Objective: Please update everything from the line containing "Where should I click to: Select" down to the end of the records by swapping "headline" for "heading" and keeping the rest unchanged.
[Start Record list]
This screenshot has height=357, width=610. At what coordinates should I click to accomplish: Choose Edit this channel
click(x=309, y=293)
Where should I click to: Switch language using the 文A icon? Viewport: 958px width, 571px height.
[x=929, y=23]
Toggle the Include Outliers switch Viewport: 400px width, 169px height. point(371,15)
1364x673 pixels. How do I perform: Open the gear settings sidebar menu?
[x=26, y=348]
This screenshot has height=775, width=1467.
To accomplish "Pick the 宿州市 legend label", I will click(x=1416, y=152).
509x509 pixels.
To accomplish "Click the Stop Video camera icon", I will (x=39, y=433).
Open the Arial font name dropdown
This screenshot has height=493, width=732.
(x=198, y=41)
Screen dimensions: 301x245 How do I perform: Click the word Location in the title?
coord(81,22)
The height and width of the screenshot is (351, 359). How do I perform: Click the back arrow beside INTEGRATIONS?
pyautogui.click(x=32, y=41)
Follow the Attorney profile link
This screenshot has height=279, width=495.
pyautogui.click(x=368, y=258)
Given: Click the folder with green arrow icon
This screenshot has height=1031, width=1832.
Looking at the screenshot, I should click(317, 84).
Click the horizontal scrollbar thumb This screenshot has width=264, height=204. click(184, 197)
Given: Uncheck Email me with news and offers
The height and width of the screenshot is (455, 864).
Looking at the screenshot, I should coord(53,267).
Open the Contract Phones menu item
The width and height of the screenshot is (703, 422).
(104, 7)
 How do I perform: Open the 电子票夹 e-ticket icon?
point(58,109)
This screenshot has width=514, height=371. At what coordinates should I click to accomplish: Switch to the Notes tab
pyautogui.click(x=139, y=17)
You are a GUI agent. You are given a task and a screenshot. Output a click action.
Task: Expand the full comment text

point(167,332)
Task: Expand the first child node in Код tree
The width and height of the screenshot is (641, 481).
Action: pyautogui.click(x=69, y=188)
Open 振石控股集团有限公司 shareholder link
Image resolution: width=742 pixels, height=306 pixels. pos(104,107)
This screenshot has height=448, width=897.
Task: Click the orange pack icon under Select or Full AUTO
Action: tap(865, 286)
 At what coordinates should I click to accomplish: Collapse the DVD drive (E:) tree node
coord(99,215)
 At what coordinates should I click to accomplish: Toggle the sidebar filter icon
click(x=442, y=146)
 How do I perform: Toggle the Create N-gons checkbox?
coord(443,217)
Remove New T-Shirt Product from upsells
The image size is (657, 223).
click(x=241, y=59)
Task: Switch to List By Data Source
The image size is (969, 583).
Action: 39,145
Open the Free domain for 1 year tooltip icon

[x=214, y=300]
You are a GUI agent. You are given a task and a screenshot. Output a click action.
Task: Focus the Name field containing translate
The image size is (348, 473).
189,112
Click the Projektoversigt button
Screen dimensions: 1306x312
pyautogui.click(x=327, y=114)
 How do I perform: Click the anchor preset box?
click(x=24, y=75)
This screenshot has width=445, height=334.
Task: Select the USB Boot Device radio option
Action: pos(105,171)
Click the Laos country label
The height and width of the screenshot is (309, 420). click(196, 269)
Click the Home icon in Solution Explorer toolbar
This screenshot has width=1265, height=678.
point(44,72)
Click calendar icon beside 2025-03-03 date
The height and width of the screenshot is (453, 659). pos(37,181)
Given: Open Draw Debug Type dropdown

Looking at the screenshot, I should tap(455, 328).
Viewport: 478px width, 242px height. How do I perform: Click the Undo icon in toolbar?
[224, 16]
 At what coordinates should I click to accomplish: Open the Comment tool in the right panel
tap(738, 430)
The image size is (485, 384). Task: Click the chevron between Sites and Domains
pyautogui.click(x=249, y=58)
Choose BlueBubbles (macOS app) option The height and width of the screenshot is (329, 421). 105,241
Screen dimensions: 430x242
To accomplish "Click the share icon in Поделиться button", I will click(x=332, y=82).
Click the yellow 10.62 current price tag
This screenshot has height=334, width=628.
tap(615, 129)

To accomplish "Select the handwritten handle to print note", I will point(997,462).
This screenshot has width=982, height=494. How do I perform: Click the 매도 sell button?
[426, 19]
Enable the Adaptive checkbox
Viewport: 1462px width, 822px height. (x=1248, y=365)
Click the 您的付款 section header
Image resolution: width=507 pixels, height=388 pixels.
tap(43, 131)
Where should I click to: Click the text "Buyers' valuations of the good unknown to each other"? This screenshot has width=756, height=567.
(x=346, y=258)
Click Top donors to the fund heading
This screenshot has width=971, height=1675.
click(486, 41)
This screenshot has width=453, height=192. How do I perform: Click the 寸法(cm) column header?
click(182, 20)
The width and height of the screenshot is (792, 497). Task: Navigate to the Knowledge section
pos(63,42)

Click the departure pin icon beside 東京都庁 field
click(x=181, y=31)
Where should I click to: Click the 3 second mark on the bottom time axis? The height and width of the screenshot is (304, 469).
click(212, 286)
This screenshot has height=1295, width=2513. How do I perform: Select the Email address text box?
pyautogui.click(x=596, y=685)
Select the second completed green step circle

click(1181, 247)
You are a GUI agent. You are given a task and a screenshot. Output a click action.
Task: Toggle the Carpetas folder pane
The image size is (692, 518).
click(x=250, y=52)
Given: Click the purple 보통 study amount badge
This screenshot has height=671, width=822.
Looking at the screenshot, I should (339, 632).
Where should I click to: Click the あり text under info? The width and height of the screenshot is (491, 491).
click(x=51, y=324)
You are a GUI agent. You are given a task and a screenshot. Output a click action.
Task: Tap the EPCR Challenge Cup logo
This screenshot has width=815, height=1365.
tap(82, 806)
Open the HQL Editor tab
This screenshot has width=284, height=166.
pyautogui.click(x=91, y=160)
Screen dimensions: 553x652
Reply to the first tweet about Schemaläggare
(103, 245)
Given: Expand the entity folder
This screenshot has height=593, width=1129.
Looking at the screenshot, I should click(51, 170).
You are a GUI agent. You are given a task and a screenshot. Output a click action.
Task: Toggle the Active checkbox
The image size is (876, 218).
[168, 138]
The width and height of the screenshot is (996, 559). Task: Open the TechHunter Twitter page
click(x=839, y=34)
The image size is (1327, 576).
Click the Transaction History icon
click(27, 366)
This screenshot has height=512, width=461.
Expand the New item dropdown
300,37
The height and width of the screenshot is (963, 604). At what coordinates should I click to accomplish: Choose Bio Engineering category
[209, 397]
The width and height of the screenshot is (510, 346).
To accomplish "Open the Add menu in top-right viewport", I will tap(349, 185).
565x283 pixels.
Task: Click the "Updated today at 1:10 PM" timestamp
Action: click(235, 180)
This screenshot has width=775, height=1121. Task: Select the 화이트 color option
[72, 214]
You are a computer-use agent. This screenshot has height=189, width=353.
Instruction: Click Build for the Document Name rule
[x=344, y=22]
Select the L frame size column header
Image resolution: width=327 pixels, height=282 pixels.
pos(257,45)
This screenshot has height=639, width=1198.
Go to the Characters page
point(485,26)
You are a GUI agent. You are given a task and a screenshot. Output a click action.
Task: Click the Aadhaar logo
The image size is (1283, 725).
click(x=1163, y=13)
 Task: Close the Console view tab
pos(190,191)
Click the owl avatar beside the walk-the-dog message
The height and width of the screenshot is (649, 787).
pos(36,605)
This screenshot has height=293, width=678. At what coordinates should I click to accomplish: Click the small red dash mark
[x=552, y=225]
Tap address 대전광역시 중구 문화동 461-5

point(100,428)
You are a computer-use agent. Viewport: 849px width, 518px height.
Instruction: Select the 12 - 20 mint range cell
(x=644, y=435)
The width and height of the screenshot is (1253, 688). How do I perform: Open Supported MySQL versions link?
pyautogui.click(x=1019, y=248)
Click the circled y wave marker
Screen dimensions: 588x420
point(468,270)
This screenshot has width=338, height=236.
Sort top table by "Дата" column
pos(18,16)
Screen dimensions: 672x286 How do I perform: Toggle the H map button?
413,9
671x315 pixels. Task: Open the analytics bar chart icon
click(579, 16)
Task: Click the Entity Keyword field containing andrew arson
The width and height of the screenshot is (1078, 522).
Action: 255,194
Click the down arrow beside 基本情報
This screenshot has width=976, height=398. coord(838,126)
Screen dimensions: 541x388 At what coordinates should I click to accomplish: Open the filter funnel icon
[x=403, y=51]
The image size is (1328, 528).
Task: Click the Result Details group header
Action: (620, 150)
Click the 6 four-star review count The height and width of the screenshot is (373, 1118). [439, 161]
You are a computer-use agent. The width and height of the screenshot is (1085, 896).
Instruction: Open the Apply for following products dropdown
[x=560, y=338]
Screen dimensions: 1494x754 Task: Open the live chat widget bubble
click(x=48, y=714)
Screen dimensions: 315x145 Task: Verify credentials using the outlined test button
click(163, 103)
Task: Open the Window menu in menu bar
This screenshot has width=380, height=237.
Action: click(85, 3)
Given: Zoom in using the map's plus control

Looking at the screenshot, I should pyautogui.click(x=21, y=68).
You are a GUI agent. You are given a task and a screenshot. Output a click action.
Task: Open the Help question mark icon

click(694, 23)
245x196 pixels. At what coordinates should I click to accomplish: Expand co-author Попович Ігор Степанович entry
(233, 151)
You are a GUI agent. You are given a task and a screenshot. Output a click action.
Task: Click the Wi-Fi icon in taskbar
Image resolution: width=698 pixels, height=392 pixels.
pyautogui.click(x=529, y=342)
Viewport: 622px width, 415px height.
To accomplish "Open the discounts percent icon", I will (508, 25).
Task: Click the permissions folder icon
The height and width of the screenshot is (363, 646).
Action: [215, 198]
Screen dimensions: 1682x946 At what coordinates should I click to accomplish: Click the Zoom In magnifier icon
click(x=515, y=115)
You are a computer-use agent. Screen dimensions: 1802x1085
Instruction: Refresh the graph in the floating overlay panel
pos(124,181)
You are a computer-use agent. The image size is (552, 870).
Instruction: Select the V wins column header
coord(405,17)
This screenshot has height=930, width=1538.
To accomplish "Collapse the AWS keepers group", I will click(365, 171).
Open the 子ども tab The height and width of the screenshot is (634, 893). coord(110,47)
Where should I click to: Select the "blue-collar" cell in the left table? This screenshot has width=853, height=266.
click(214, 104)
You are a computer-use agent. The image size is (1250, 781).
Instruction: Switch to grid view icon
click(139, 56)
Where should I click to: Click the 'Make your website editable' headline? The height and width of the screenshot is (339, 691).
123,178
[End Record list]
Answer to this problem:
Where should I click to: Select the "blue-collar" cell in the left table? This screenshot has width=853, height=266.
click(214, 104)
You are a computer-use agent. The image size is (1250, 781).
Instruction: Switch to grid view icon
click(139, 56)
Where should I click to: Click the 'Make your website editable' heading? The height and width of the screenshot is (339, 691).
123,178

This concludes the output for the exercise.